100%|██████████| 3950/3950 [01:23<00:00, 47.37it/s]


In [19]:
# Build FAISS Index
index = faiss.IndexFlatL2(context_embeddings.shape[1])
index.add(context_embeddings)
faiss.write_index(index, "../files/faiss.index")

# Save Contexts
with open("../files/contexts.json", "w") as f:
    json.dump(all_contexts, f)

### Evaluate Retreiver

In [23]:
# Concatenate Datasets
full_dataset = concatenate_datasets([train_dataset, val_dataset])

In [53]:
def retrieval_evaluation(dataset, index, contexts, k=5):
    total_matched = 0
    total_expected = 0

    for item in tqdm(dataset.select(range(20000))):
        query = item["question"]
        query_embedding = encode_texts([query])[0]
        gold_contexts = set(item["context"]["contexts"])

        _, I = index.search(query_embedding.reshape(1, -1), len(gold_contexts))

        retrieved_contexts = {contexts[i] for i in I[0]}
        
        # Check if any of the retrieved contexts match the answers
        matched = len(gold_contexts & retrieved_contexts)
        total_matched += matched
        total_expected += len(gold_contexts)

    return total_matched / total_expected

In [54]:
retrieval_accuracy = retrieval_evaluation(full_dataset, index, all_contexts)
print(f"Retrieval Accuracy: {retrieval_accuracy:.4f}")

100%|██████████| 20000/20000 [19:29<00:00, 17.10it/s]

Retrieval Accuracy: 0.5941





The retriever has accuracy of 59% shows on an average around 3 of 5 contexts retreived for each question were in the original context set.

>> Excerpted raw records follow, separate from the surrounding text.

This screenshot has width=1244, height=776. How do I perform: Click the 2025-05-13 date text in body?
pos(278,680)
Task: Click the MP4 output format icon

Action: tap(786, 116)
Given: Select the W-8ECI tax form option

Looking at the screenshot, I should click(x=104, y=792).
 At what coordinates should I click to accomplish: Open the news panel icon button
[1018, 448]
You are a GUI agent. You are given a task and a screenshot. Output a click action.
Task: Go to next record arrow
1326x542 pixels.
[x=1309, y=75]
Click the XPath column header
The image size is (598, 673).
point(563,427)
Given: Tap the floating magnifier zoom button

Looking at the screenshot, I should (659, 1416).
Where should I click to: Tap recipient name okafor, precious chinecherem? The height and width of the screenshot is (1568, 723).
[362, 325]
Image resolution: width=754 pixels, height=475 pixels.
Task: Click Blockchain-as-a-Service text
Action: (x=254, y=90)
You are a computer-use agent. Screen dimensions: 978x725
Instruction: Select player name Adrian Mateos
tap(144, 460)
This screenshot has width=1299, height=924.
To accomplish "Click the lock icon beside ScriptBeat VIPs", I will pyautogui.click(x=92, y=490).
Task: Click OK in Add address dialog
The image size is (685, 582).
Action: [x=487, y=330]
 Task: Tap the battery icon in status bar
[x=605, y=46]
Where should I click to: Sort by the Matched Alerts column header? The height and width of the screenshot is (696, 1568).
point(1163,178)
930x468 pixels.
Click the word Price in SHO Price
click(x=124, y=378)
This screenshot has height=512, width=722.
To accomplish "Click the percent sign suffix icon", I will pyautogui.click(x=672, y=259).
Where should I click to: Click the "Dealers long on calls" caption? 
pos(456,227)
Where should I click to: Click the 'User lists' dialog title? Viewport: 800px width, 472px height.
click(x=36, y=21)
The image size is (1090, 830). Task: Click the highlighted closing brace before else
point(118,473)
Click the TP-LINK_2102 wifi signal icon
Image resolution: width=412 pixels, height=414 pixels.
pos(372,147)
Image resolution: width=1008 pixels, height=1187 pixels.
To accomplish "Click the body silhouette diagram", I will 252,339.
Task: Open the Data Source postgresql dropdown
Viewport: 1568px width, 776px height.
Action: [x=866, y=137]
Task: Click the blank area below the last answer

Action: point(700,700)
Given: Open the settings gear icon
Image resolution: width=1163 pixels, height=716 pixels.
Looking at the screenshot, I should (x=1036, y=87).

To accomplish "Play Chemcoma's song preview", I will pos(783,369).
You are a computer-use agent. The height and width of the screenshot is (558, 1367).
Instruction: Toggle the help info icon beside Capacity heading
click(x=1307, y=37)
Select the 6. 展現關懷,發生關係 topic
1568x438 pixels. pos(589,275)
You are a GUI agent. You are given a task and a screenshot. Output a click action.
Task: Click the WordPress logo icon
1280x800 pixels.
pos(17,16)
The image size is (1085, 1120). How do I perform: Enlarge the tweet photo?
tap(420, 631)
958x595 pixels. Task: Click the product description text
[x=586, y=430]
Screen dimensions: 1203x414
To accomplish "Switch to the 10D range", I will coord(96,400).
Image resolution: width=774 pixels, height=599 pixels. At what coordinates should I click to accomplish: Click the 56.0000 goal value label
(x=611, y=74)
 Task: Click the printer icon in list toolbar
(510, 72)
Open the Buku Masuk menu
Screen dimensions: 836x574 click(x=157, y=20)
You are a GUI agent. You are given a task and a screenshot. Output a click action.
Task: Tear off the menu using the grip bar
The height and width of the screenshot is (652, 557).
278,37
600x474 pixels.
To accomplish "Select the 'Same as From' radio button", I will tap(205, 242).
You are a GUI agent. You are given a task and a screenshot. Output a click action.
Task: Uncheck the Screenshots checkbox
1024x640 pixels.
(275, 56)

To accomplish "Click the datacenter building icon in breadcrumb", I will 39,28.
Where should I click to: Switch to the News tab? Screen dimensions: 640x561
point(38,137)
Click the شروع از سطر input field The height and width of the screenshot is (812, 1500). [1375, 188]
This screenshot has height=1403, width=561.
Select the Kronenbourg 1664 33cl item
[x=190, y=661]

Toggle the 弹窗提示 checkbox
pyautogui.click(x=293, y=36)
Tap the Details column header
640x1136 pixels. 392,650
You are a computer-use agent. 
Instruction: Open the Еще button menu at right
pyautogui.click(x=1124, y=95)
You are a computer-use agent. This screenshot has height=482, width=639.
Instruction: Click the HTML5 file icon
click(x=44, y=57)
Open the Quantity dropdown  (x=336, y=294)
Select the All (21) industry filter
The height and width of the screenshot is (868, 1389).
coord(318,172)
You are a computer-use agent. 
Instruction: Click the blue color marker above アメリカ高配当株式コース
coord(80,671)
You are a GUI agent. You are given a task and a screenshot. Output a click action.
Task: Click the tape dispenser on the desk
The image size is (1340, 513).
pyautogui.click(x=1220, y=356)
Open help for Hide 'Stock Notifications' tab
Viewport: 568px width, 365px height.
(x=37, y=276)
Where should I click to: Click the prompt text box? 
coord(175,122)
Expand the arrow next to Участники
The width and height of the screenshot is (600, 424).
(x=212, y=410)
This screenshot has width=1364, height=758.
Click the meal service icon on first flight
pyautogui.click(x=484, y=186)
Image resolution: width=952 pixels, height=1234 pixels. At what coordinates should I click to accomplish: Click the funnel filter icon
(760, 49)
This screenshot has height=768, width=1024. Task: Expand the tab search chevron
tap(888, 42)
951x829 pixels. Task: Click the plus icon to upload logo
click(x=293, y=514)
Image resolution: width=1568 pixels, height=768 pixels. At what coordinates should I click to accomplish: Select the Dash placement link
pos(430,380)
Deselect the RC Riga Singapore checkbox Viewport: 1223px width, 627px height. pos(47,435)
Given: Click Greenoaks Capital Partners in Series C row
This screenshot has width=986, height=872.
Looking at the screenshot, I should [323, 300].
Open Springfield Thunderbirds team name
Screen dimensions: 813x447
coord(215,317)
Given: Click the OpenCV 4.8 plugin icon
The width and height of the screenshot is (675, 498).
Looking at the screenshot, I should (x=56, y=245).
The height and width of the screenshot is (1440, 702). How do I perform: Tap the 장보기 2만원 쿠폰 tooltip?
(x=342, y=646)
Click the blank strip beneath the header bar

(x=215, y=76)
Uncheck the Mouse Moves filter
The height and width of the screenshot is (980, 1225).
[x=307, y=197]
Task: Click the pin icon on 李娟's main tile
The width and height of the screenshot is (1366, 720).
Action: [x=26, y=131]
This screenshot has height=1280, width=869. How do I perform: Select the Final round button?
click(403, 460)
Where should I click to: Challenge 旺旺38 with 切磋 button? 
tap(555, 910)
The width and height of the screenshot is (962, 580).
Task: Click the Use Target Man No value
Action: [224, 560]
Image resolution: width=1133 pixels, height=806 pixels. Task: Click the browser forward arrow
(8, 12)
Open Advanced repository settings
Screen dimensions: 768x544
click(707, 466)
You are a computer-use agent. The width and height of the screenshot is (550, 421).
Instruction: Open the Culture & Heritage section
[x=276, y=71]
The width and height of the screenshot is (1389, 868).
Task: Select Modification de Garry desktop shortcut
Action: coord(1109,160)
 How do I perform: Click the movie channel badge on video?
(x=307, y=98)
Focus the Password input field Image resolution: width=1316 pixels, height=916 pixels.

### Store Retreived Context Pairs for Validation Set

In [55]:
val_dataset

Dataset({
    features: ['pubid', 'question', 'context', 'long_answer', 'final_decision'],
    num_rows: 2000
})

In [None]:
# use the FAISS index to retrieve the contexts for the validation set and store them in a dict object

def retrieve_for_validation_set(dataset, index, contexts, k=5):
    retreived_pairas = []
    for item in tqdm(dataset):
        query = item["question"]
        query_embedding = encode_texts([query])[0]

        _, I = index.search(query_embedding.reshape(1, -1), 5)

        retrieved_contexts = [contexts[i] for i in I[0]]
        
        # store question and retireved contexts in a dict object
        retreived_pairas.append({
            "question": query,
            "retrieved_contexts": retrieved_contexts
        })
    return retreived_pairas


In [59]:
retreived_pairs = retrieve_for_validation_set(val_dataset, index, all_contexts)

100%|██████████| 2000/2000 [01:55<00:00, 17.25it/s]


In [None]:
# save this file
with open("../files/val_retrieved_pairs_base_1.json", "w") as f:
    json.dump(retreived_pairs, f)

# saved this data for future direct extraction on validation set.